■ Exercise objective
Repeat the lines from the one containing "You are a GUI" through the end of the listing exactly, both ends included. Do not carry over any pictures.
+++ Extracted information
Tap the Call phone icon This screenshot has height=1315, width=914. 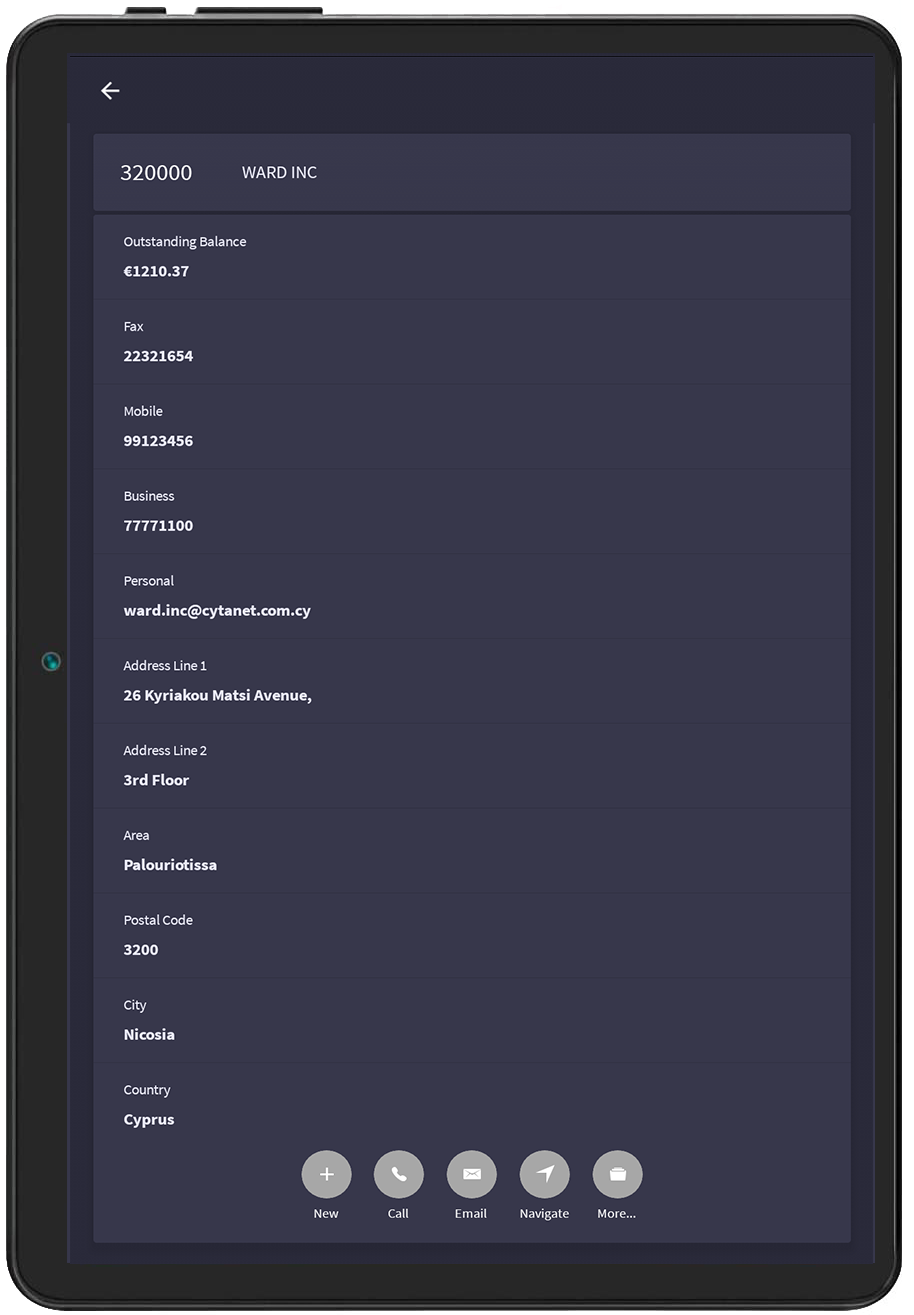pyautogui.click(x=398, y=1175)
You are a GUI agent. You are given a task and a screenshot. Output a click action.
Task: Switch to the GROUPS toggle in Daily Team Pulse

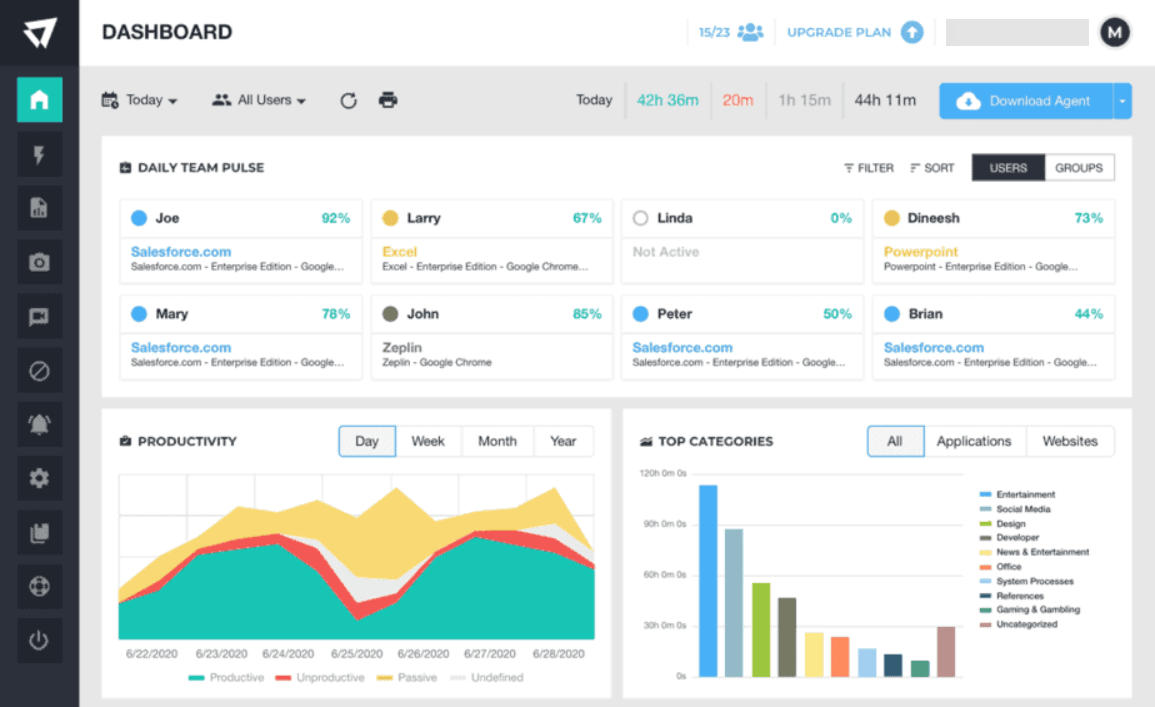click(1079, 167)
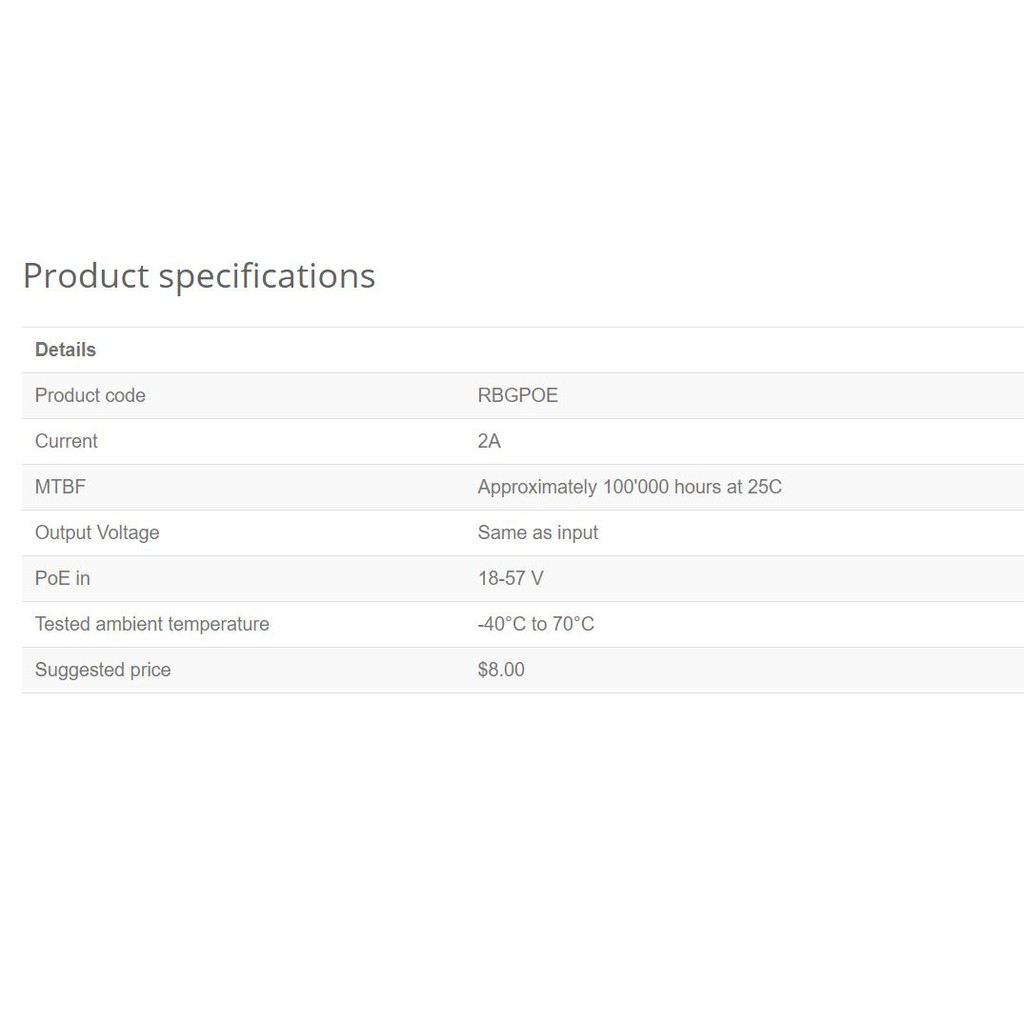Select the PoE in label

pyautogui.click(x=62, y=578)
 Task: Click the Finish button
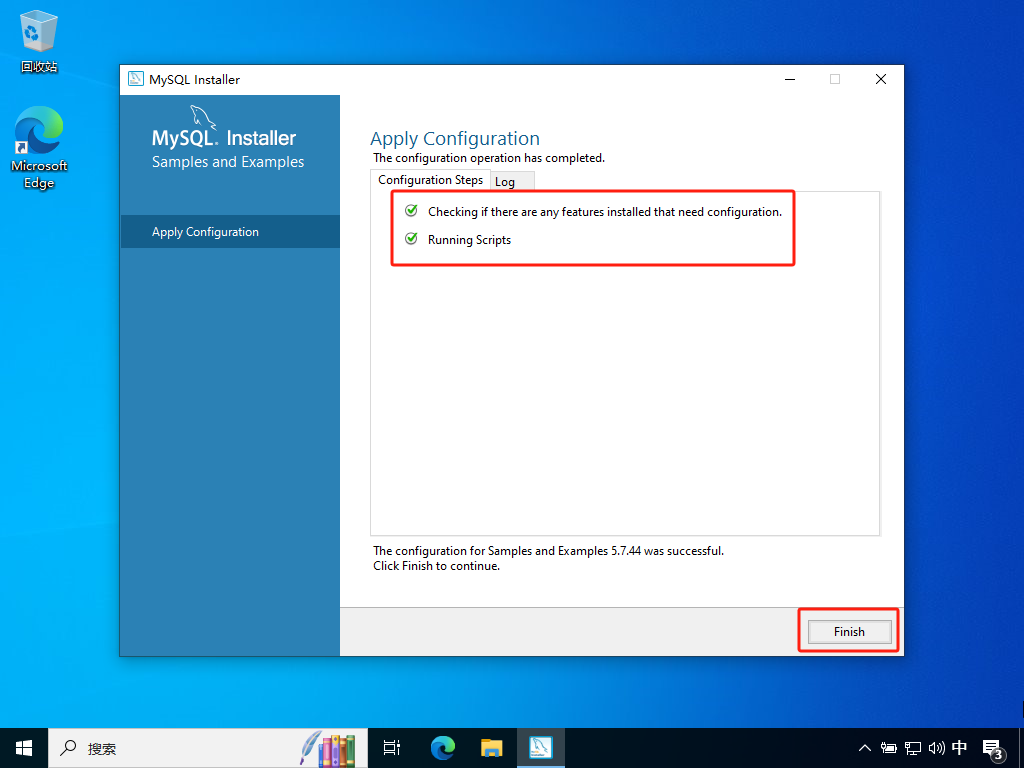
++++++
■ Exercise answer
You are a GUI agent. You are given a task and a screenshot. Output a click action.
Task: Switch to the GROUPS toggle in Daily Team Pulse

click(1079, 167)
Select the PoE in label

pyautogui.click(x=62, y=578)
 Task: Click the Finish button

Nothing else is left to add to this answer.